Exercise brief: Repeat the listing exactly. The images do not belong in the copy.

Records for the exercise:
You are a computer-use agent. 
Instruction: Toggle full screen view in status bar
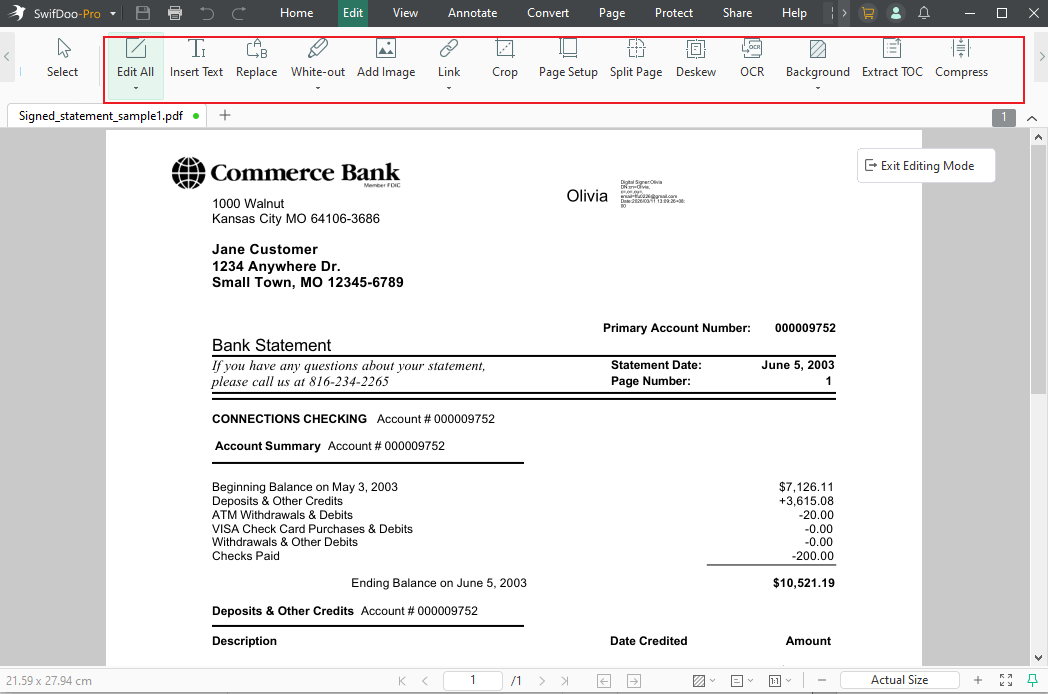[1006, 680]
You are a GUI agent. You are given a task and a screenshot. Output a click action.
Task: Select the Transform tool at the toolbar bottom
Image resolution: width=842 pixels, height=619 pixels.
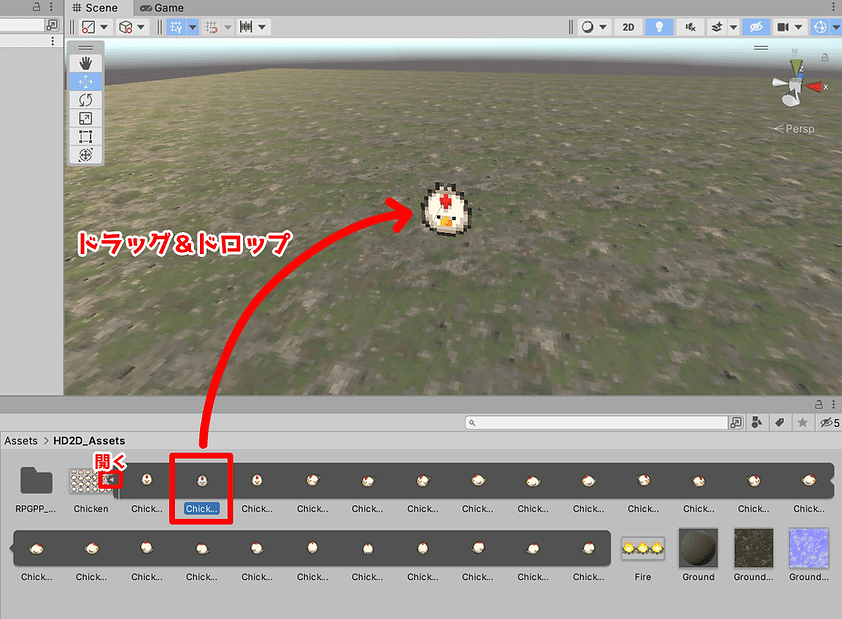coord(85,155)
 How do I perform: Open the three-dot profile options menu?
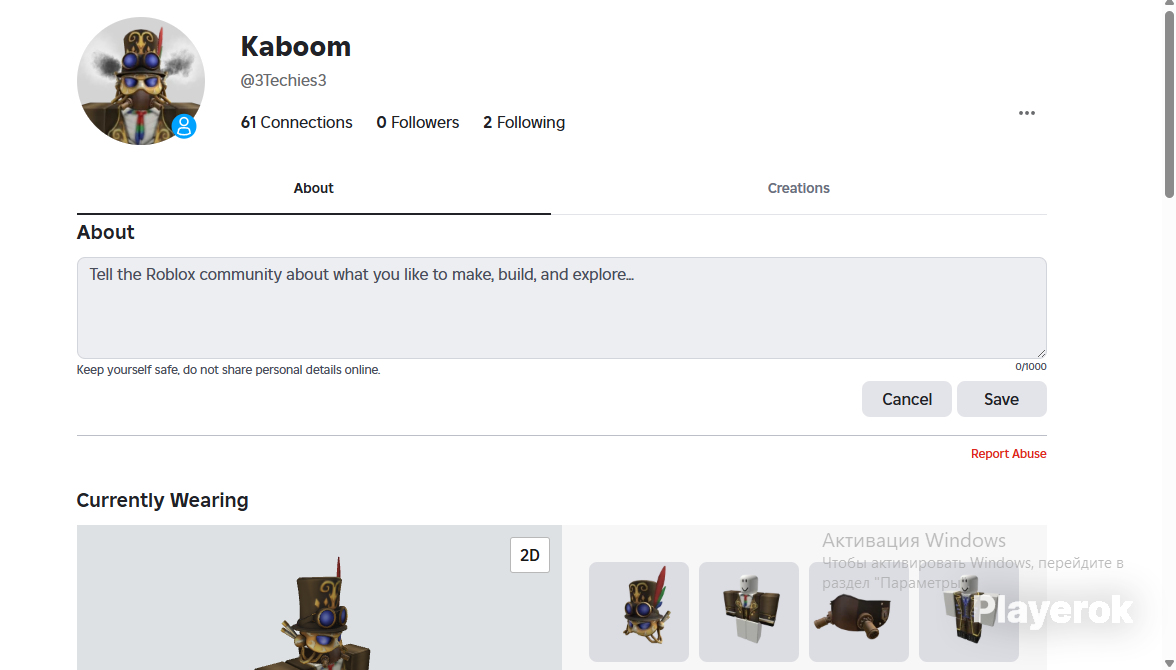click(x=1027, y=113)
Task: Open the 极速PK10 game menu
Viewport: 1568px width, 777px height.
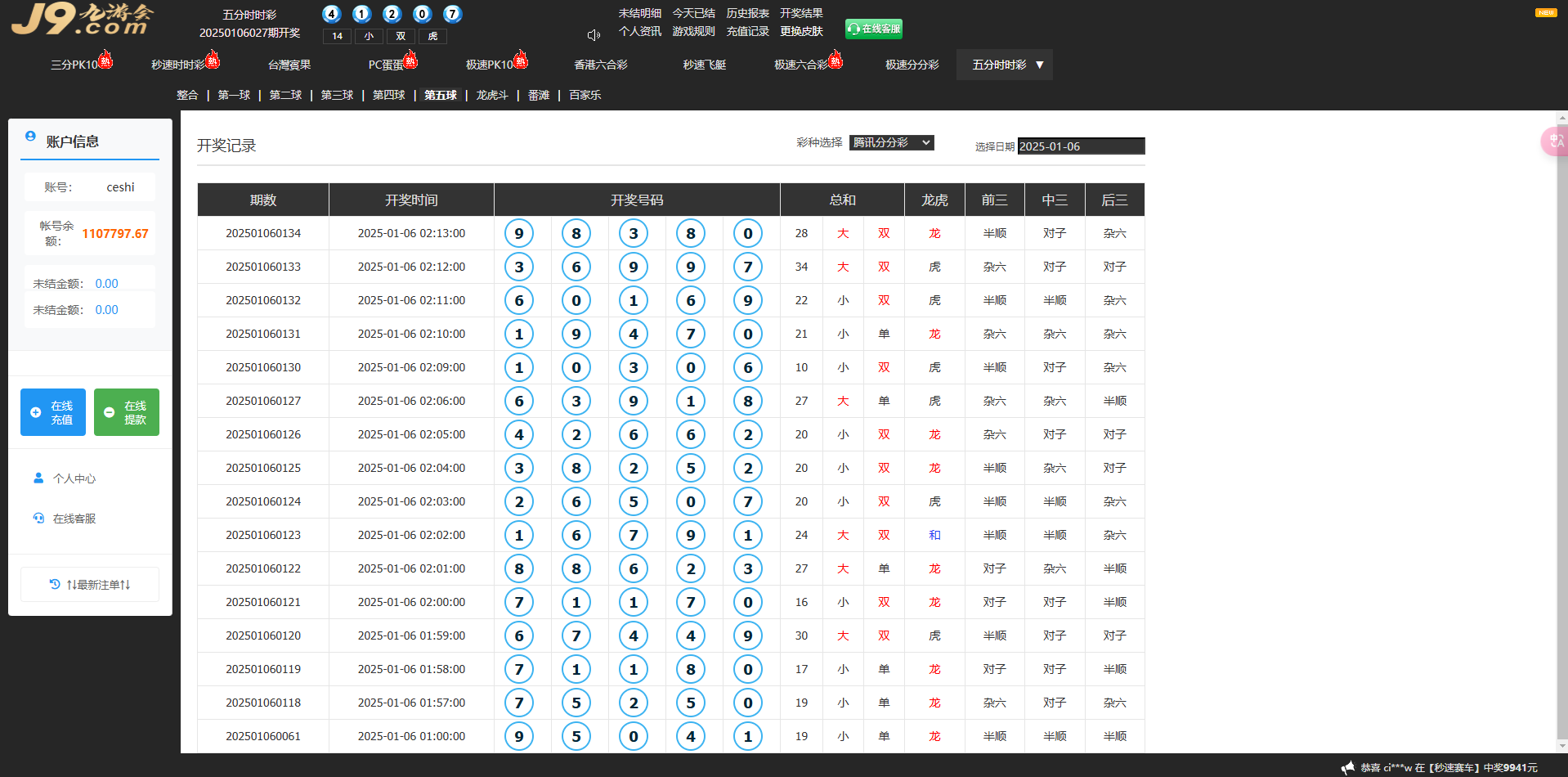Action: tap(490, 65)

Reply to the exercise:
You are a computer-use agent. 
Instruction: Toggle full screen view in status bar
[1006, 680]
You are a GUI agent. You are given a task and a screenshot. Output a click action.
Task: Select the Transform tool at the toolbar bottom
Image resolution: width=842 pixels, height=619 pixels.
coord(85,155)
 How do I perform: Open the three-dot profile options menu?
click(x=1027, y=113)
Task: Open the 极速PK10 game menu
Viewport: 1568px width, 777px height.
Action: tap(490, 65)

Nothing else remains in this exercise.